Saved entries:
###
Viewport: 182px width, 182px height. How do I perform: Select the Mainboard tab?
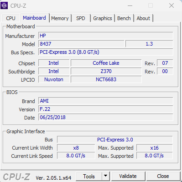pyautogui.click(x=34, y=18)
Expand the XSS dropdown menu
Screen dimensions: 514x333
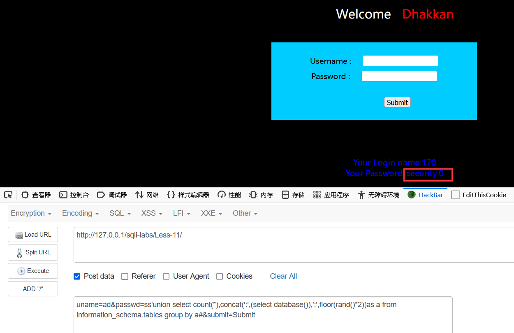pyautogui.click(x=152, y=213)
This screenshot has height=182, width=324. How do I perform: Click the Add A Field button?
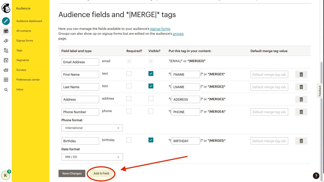point(101,173)
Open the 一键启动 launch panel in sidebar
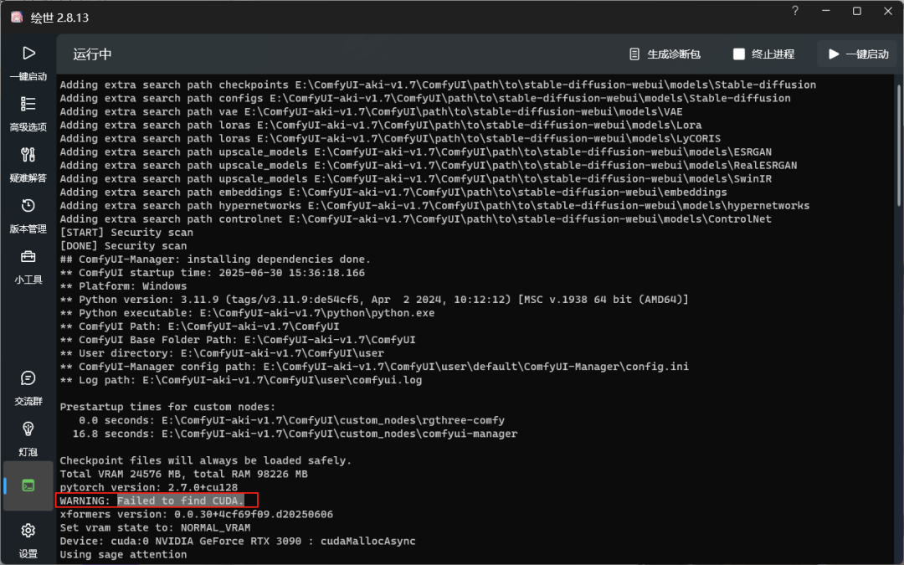The width and height of the screenshot is (904, 565). tap(28, 60)
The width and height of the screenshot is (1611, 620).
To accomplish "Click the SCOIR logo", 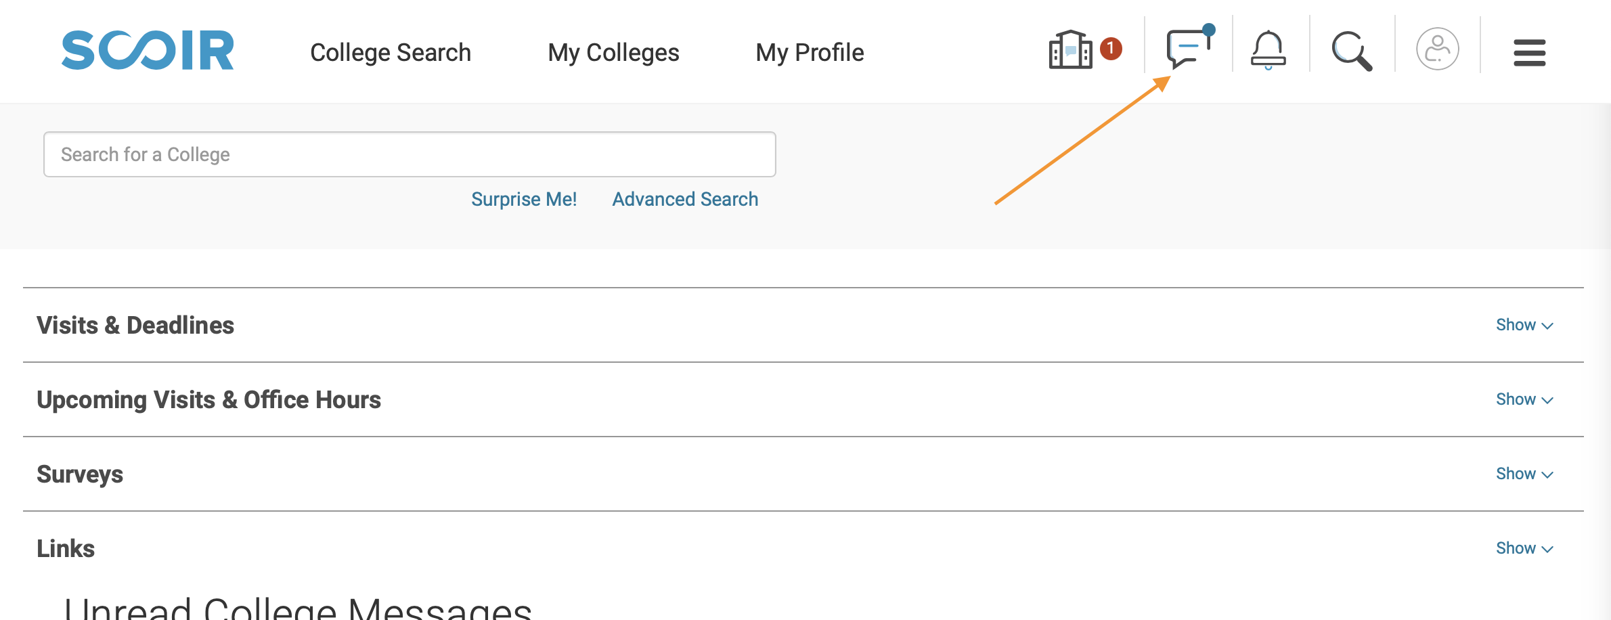I will (148, 50).
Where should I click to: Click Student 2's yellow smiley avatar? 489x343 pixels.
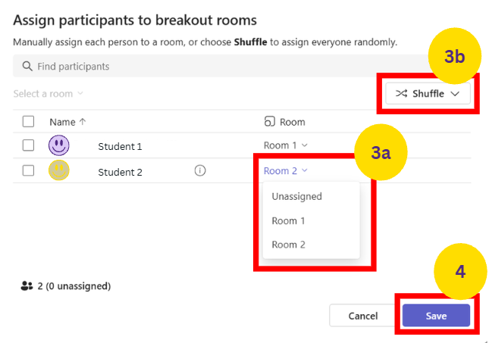(x=59, y=171)
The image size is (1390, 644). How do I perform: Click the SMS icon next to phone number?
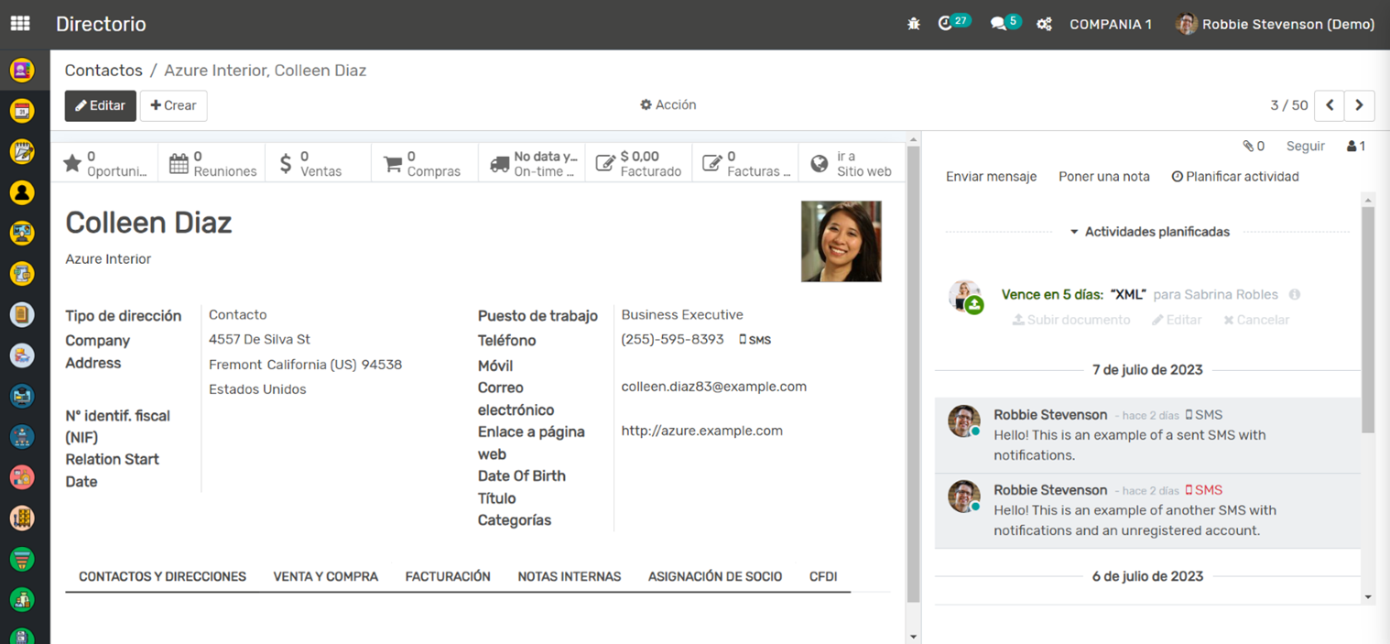coord(755,340)
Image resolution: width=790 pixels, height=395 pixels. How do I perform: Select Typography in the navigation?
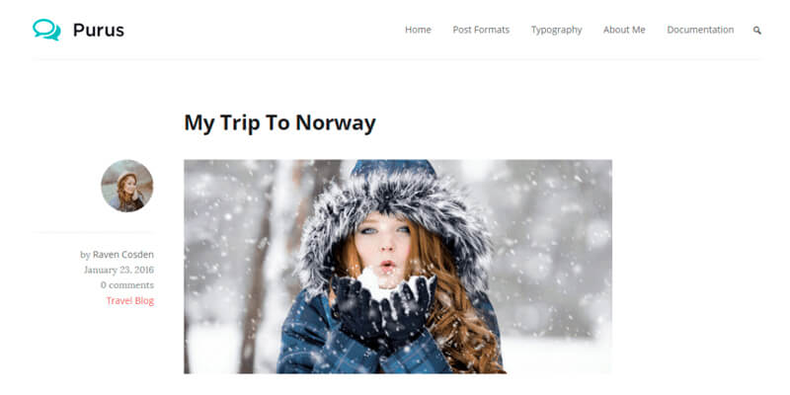(556, 30)
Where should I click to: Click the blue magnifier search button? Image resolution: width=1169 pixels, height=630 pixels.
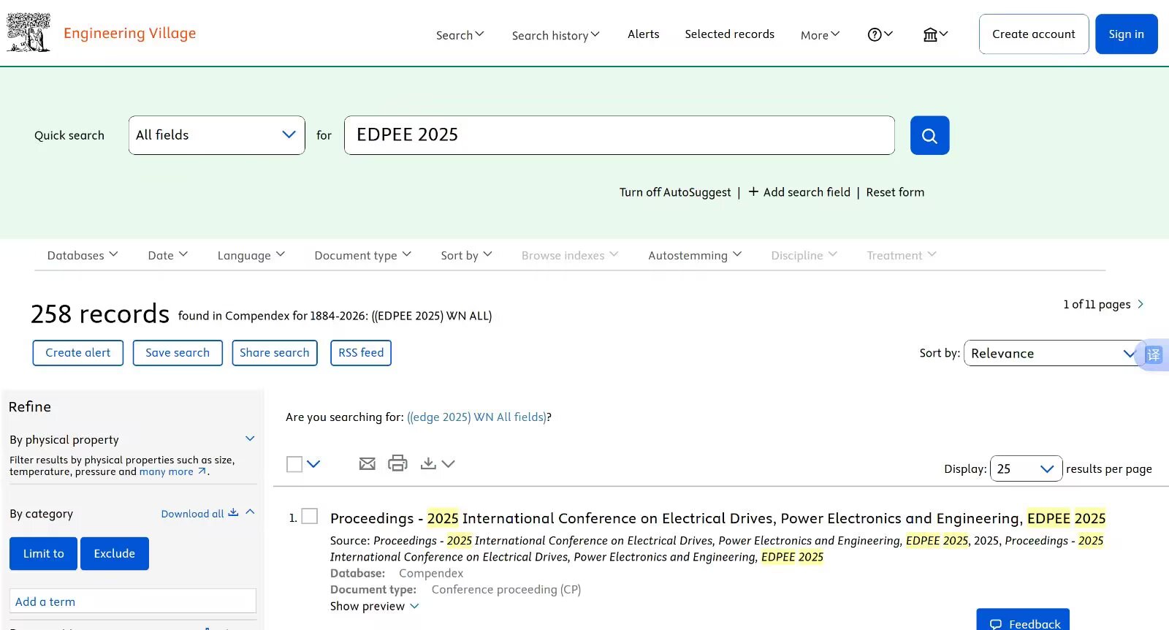[929, 135]
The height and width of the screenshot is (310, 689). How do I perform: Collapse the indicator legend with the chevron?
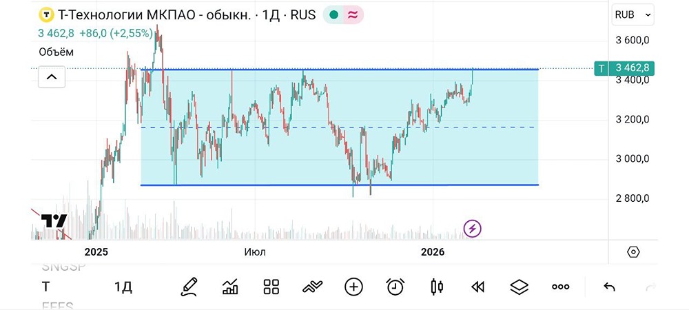51,77
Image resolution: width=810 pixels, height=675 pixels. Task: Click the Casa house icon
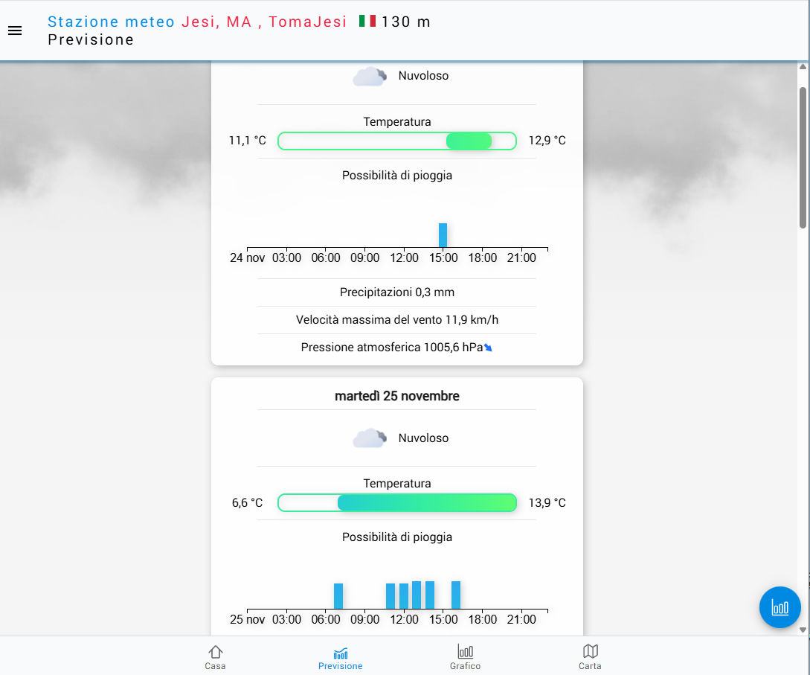pos(215,651)
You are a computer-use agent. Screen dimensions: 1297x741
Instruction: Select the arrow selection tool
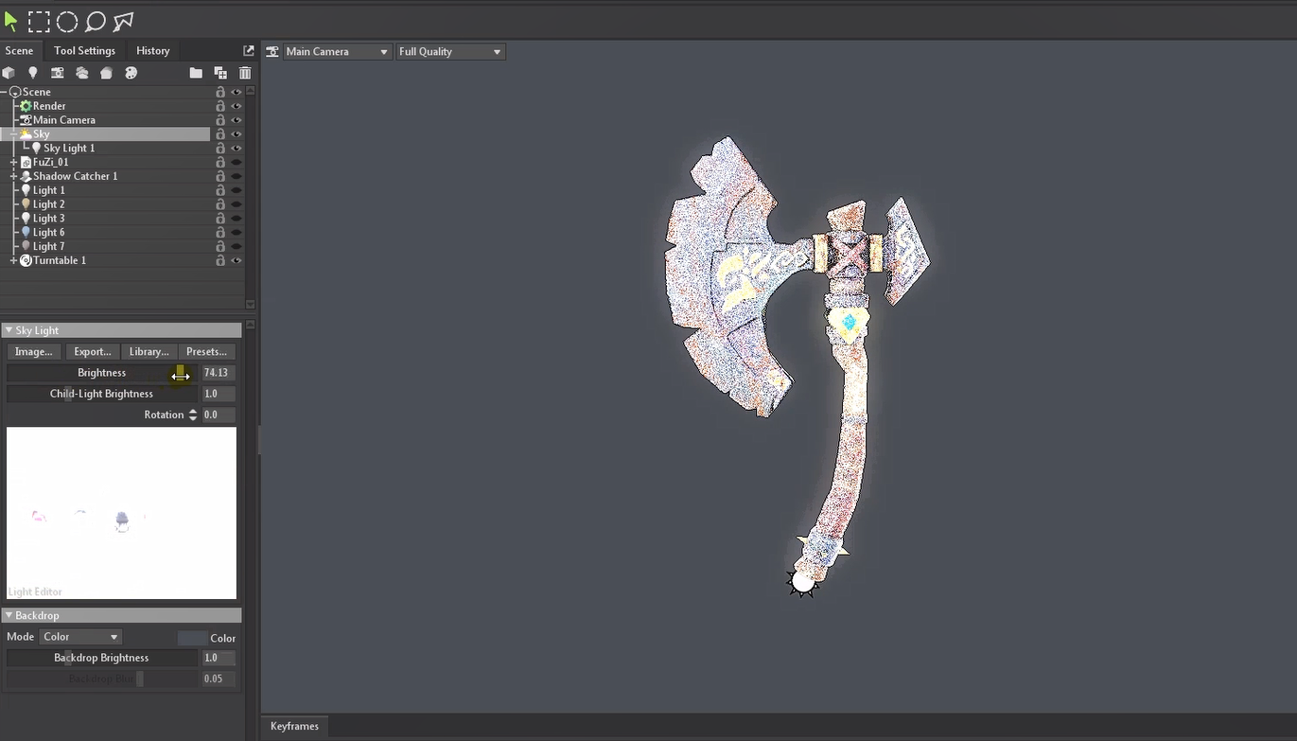coord(11,21)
###
> _Task objective_: When you reach the line that contains "Image resolution: width=790", start reproducing, and continue word for word to the end of the records; skip all pictures.

> _Answer box_:
Image resolution: width=790 pixels, height=395 pixels. How do I perform: Select Typography in the navigation?
(556, 30)
Where should I click to: Click the blue magnifier search button? Image resolution: width=1169 pixels, height=630 pixels.
[929, 135]
The height and width of the screenshot is (310, 689). How do I perform: Collapse the indicator legend with the chevron?
51,77
Image resolution: width=810 pixels, height=675 pixels. Task: Click the Casa house icon
pos(215,651)
You are a computer-use agent. Screen dimensions: 1297x741
Instruction: Select the arrow selection tool
coord(11,21)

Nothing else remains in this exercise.